The Court heard several days of testimony. It ordered the husband to replenish the trust. At a rate of $12,000 per year for his share of child-related expenses. He would pay his child support directly to his wife through his paycheck.
Husband had no problem with the amount of his child-related expenses. He did not believe he should have to pay them to his wife in a trust. In the past, he did not always pay his share of child-related expenses. He objected to some of them. He wanted the court to decide what was right. Husband appealed.
The parties’ divorce decree stated that any unresolved issues regarding child-related issues could be submitted to the court for the hearing. So, why should he pay his expenses into the trust? This did not give him a chance to submit any issues he had about them to the court first.
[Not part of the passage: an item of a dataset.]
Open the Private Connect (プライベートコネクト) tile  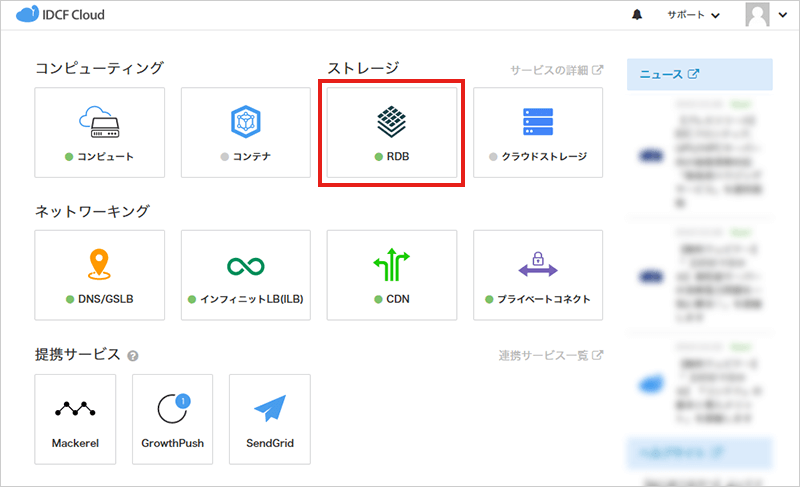click(x=538, y=275)
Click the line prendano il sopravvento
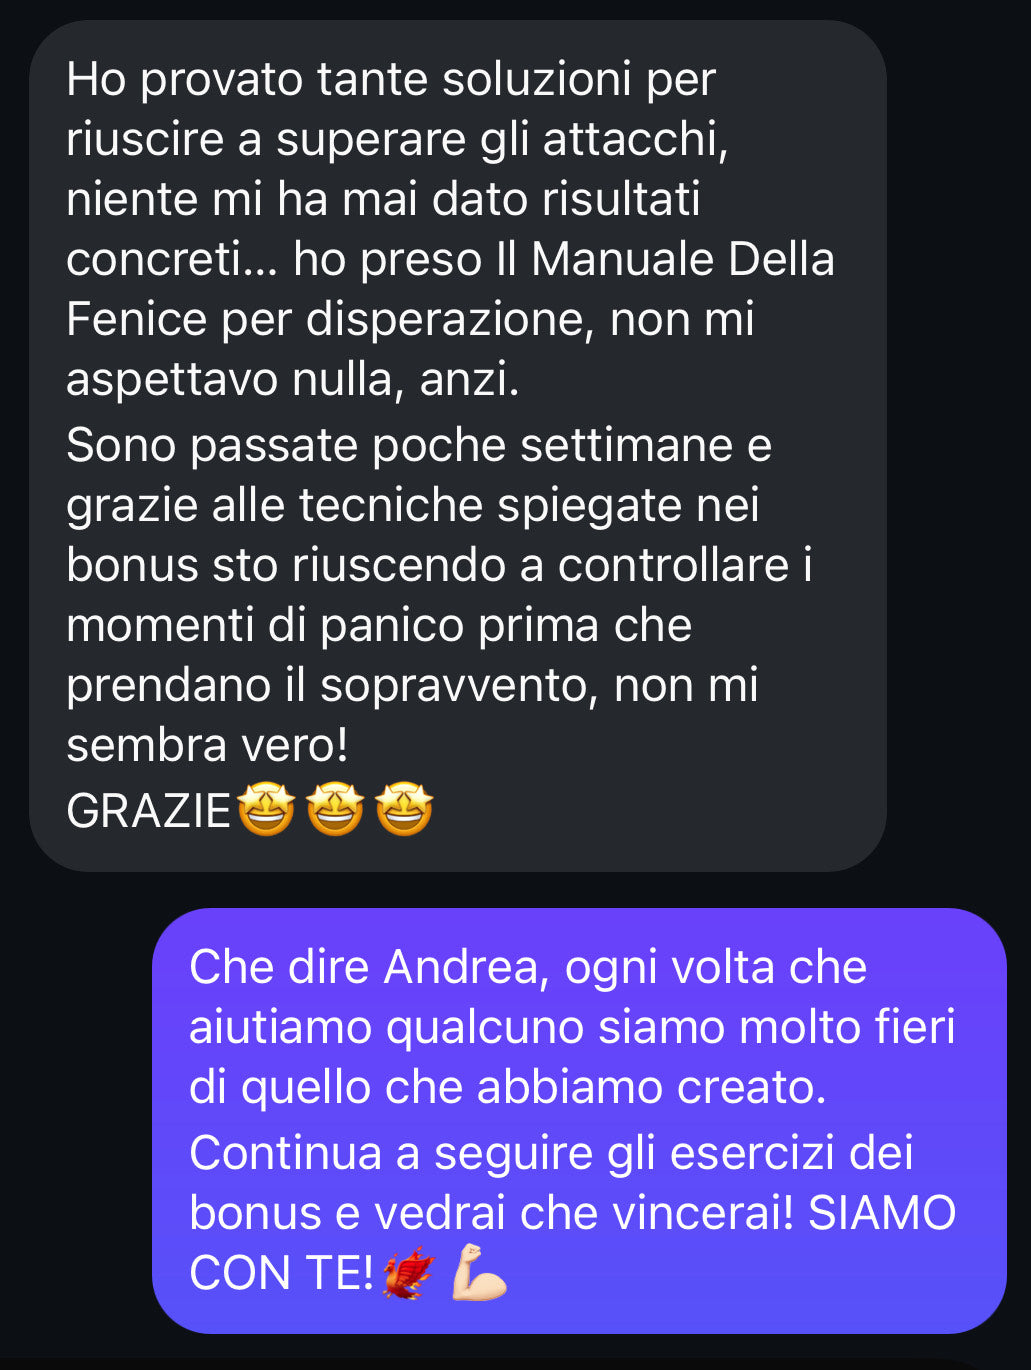This screenshot has height=1370, width=1031. tap(412, 686)

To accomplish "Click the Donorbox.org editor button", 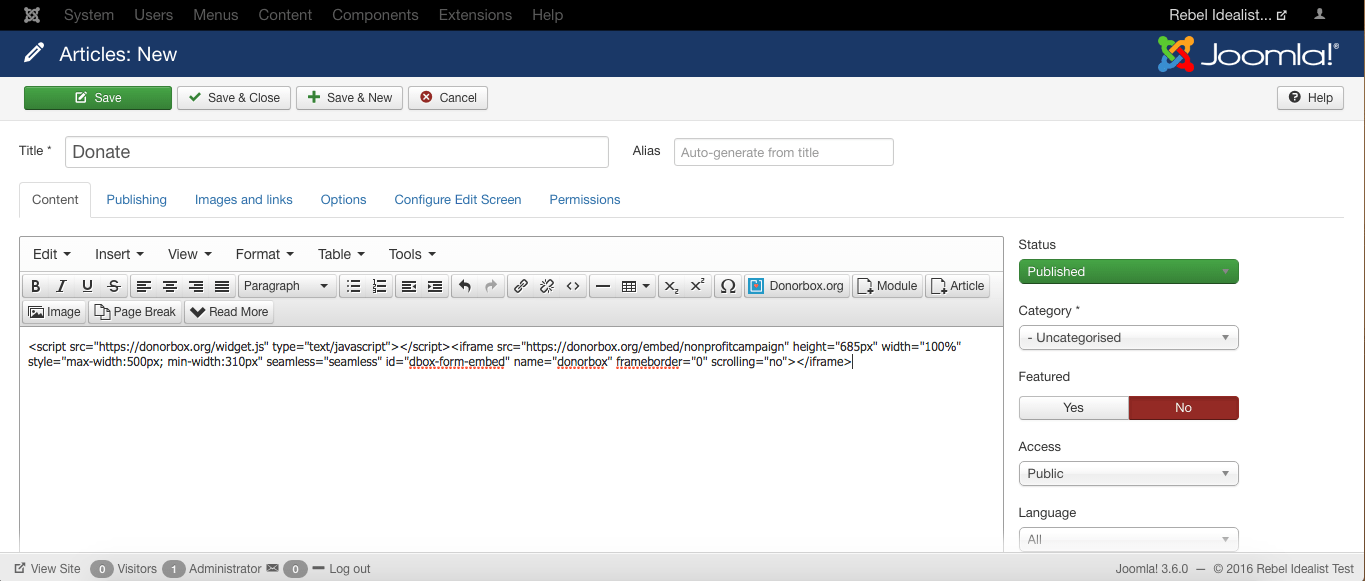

Husband asserts that he was justified in withholding reimbursement pending review. The husband believed the trial court should not have used his nonpayment as grounds for ordering him to replenish the trust.
Husband knew that he had responsibility for a number of these expenses. including dental, counseling fees, and extracurricular activities. Yet he still refused to pay them.
So, the trial court was correct when it ordered him to replenish the trust after finding he had willfully refused to pay the nonmedical expenses.
In re Marriage of Pasquesi, 2015 IL App (1st) 133926.